WHAT IS REQUIRED: Your task is to transcribe, without alteration, the lines from the top of the material below through the line bearing "Image resolution: width=704", inclusive.

EXTRACTED ENTRIES:
────────────────────

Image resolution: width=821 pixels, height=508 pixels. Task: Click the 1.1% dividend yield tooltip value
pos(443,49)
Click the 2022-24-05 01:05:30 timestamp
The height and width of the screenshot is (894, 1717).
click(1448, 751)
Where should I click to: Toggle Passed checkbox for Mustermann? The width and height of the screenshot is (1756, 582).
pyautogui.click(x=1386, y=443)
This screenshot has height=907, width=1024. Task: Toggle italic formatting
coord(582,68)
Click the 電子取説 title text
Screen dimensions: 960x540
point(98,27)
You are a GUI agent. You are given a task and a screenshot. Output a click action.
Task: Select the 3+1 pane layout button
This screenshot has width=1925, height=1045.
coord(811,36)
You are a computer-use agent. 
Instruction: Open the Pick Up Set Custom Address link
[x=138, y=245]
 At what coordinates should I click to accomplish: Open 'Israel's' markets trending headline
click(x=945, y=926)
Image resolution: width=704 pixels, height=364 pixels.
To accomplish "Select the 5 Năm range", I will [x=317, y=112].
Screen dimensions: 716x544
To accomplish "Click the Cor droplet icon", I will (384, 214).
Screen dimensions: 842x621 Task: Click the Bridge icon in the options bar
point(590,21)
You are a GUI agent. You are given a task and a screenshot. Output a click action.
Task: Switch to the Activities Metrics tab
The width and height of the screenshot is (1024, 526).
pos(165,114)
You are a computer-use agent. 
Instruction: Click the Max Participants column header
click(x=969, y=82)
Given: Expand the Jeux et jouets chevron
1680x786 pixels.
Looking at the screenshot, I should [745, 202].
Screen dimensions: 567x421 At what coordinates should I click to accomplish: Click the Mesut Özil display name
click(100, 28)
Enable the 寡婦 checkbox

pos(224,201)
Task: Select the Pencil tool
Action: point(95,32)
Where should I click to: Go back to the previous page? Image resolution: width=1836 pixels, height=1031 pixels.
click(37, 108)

────────────────────

ANSWER SECTION:
Image resolution: width=821 pixels, height=508 pixels. Task: Click the 1.1% dividend yield tooltip value
pos(443,49)
Click the 2022-24-05 01:05:30 timestamp
The height and width of the screenshot is (894, 1717).
click(1448, 751)
Where should I click to: Toggle Passed checkbox for Mustermann? The width and height of the screenshot is (1756, 582).
pyautogui.click(x=1386, y=443)
This screenshot has height=907, width=1024. Task: Toggle italic formatting
coord(582,68)
Click the 電子取説 title text
Screen dimensions: 960x540
point(98,27)
You are a GUI agent. You are given a task and a screenshot. Output a click action.
Task: Select the 3+1 pane layout button
This screenshot has width=1925, height=1045.
coord(811,36)
You are a computer-use agent. 
Instruction: Open the Pick Up Set Custom Address link
[x=138, y=245]
 At what coordinates should I click to accomplish: Open 'Israel's' markets trending headline
click(x=945, y=926)
Image resolution: width=704 pixels, height=364 pixels.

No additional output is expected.